Michael Leavitt followed with a multi-point discussion that focused on buses, cabs and limo’s and how they compare to healthcare delivery. It was a good discussion, but I questioned the stratification of care delivery to the level he brought the discussion to. His premise, which I could be off in his interpretation, is that we need to reduce convenience further (unless you pay more), practice at the absolute top of medical licensing for mass production of services and increase value to the consumer. (Although he did not define value) He is a large proponent of electronic health records and believes ICD-10 will bend the cost curve, which I disagree with. (ICD-10 in itself will do nothing to the cost curve, only using the information to change practice and process will change the cost curve).
The ICD-10 Town Hall was interesting and led by Anthony Guerra. It was an overview of how one health system moved early into the ICD-10 space and lessons they learned. I found the information interesting, but not something that could be widely replicated in the manner they accomplished it. They did so many things ahead of the rest of us that they were helping their vendors figure it out. I’m hopeful that their trailblazing will help the rest of us by helping some of our vendors with early testing.
Breakout sessions were great this year. Two in particular stood out as great examples of moving organizations forward and brought actionable information to us. Ed Marx did another outstanding job explaining how he sustains innovation at Texas Health Resources. Drex Deford from Seattle Children’s had his CTO, Wes, present on their approach to virtual desktops. Both presentations were absolutely top notch and time for more breakout sessions could be beneficial.
Craig Schiefelbein spoke on the closing day on “Getting out of IT while you can” which outlined the need for us all to get our heads up out of the details and focus on the business. Great message and CIOs will not be successful without following Craig’s advice. Sir Ken Robinson closed us out with a tremendous message on innovation and creating environments that allow individuals to flourish.

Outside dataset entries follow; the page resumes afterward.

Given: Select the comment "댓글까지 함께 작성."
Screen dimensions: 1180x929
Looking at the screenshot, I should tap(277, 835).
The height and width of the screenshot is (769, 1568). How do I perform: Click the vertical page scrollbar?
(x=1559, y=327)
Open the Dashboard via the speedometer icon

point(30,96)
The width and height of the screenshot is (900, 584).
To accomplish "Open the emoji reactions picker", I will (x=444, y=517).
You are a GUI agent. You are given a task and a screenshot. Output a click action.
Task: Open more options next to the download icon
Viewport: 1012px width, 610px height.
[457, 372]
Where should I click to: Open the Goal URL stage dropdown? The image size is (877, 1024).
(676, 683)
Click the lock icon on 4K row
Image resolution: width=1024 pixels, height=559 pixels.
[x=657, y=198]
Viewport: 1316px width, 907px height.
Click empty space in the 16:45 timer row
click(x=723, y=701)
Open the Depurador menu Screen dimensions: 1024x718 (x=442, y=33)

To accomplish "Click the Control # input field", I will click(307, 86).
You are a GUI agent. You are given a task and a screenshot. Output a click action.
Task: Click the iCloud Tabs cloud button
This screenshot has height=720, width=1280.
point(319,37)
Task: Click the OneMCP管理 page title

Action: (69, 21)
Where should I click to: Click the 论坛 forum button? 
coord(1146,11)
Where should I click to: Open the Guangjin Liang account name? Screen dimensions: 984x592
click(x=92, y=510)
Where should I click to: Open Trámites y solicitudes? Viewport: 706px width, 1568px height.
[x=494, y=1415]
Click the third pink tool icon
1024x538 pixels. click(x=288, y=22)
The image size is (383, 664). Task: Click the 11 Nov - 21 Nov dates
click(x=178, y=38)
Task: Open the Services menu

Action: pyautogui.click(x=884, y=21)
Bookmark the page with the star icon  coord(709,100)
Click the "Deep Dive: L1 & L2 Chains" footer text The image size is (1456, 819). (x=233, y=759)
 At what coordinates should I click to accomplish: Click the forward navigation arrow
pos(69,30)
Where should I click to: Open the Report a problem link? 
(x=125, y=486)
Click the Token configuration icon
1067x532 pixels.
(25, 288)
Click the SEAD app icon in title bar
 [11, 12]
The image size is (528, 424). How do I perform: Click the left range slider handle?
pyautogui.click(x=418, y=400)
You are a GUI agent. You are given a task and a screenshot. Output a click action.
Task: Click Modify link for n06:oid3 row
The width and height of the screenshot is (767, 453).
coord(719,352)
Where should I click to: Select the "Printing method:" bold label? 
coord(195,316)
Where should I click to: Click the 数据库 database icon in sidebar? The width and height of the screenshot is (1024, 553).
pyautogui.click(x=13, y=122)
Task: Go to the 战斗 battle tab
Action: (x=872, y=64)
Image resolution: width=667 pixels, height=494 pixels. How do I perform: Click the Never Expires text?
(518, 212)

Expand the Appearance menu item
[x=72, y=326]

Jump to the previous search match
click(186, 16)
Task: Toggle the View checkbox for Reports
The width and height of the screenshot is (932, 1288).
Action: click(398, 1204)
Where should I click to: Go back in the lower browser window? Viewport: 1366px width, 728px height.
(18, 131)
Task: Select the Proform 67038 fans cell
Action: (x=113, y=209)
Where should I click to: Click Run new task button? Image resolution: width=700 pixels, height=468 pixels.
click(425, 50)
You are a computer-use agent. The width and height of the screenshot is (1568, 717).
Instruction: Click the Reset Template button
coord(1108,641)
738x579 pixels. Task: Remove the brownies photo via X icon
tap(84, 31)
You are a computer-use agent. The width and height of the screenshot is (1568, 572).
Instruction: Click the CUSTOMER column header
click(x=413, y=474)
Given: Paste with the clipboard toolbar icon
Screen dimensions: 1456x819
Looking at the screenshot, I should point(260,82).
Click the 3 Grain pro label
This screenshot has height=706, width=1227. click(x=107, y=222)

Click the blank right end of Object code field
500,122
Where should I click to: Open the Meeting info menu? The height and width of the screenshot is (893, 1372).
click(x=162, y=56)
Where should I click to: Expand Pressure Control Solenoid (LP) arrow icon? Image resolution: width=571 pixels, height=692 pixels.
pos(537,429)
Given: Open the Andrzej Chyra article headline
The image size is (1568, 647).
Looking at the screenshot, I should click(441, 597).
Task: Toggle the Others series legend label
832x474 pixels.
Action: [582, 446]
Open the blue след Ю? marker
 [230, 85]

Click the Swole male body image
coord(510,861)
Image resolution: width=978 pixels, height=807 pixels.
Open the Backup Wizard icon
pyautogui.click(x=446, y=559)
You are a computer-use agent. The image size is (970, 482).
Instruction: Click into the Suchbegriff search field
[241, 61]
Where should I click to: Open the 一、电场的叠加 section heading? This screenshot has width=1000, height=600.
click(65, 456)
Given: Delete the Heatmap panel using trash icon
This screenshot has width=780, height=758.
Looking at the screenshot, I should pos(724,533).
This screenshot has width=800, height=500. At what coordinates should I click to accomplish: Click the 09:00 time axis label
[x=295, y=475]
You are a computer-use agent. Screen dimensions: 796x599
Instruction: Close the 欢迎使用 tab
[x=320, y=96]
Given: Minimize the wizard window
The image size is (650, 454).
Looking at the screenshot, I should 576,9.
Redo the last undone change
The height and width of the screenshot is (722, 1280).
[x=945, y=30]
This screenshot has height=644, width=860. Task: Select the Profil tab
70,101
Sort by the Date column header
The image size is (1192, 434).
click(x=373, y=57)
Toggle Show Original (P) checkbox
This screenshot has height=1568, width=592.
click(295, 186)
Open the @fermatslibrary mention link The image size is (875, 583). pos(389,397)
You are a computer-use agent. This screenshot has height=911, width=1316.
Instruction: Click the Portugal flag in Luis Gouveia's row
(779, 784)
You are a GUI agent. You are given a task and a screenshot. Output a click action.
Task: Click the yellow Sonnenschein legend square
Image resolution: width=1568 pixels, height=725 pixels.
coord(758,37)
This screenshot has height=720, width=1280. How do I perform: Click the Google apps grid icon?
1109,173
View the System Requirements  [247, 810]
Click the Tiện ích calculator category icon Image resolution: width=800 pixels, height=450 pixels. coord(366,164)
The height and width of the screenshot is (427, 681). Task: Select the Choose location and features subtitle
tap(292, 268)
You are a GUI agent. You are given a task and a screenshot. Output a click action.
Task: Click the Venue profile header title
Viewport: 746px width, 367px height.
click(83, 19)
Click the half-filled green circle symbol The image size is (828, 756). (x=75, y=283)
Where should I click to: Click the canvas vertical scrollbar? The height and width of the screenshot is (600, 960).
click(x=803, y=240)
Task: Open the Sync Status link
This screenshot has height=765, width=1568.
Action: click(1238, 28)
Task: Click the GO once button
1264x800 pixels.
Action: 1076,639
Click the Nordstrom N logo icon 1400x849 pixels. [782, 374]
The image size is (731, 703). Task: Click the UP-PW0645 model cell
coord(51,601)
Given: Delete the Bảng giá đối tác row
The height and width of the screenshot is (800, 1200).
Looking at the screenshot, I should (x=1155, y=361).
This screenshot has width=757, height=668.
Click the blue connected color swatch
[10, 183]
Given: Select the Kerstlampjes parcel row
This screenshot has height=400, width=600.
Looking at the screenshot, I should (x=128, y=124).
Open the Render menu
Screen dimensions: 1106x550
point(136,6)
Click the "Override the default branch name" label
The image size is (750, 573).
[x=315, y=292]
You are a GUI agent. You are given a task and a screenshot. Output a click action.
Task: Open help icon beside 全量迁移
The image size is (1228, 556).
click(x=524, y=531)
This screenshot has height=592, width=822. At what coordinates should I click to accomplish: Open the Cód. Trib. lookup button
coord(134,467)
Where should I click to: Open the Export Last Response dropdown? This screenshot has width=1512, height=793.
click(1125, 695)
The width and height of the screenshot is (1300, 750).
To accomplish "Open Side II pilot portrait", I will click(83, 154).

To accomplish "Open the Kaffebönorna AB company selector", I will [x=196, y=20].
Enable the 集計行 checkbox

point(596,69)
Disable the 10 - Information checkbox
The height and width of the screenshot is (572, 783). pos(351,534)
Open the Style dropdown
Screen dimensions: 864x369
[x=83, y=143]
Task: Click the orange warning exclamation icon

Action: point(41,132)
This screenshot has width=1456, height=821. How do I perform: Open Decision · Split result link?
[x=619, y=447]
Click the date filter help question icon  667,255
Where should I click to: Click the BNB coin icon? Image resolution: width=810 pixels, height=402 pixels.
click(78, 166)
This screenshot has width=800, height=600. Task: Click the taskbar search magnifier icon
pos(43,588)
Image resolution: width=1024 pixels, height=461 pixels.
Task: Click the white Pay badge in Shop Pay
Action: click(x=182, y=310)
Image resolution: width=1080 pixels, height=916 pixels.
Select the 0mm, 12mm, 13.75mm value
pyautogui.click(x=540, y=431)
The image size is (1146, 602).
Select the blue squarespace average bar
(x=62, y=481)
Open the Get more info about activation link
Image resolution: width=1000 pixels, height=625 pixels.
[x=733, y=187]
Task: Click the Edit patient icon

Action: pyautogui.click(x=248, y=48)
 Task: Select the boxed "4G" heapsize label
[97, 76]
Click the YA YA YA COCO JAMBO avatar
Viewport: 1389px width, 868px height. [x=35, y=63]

The Certified Healthcare CIO, or CHCIO was heavily touted again during the conference. We are early in the certification process for CIOs. I am proud of the CIOs who have blazed the trail to become early adopters in the process and I congratulate CHIME in partnering with a reputable outside group to help with the testing and certification process. The legitimacy is yet to be determined and there seems to be a split camp still among my peers. Some believe that it will be a requirement of any sizable Healthcare CIO position and others believe that it is difficult to certify, with legitimacy, a Healthcare CIO. I’m on the fence, but reviewed the requirements to become a CHCHIO again.
Suggestion for Next Year
The only suggestion that I could offer CHIME for future conferences is to redefine the affinity groups they are creating during the conference. There is a color scheme and table color system that attempts to group academic med centers, rural hospitals, medium sized facilities, etc. together, but the majority of us ignored it. A better grouping would be by vendor solutions used which I believe would produce discussions that are more fruitful. Day one could focus on revenue cycle vendors, day two could be inpatient clinical vendors and day three could be ambulatory vendors. Offering time for user group discussions could also be helpful to share stories about specific issues and solutions around the products we use. This is where many of the discussions end up anyway.
Surprise of the Year
Lynn Vogel plays the banjo and sings pretty well.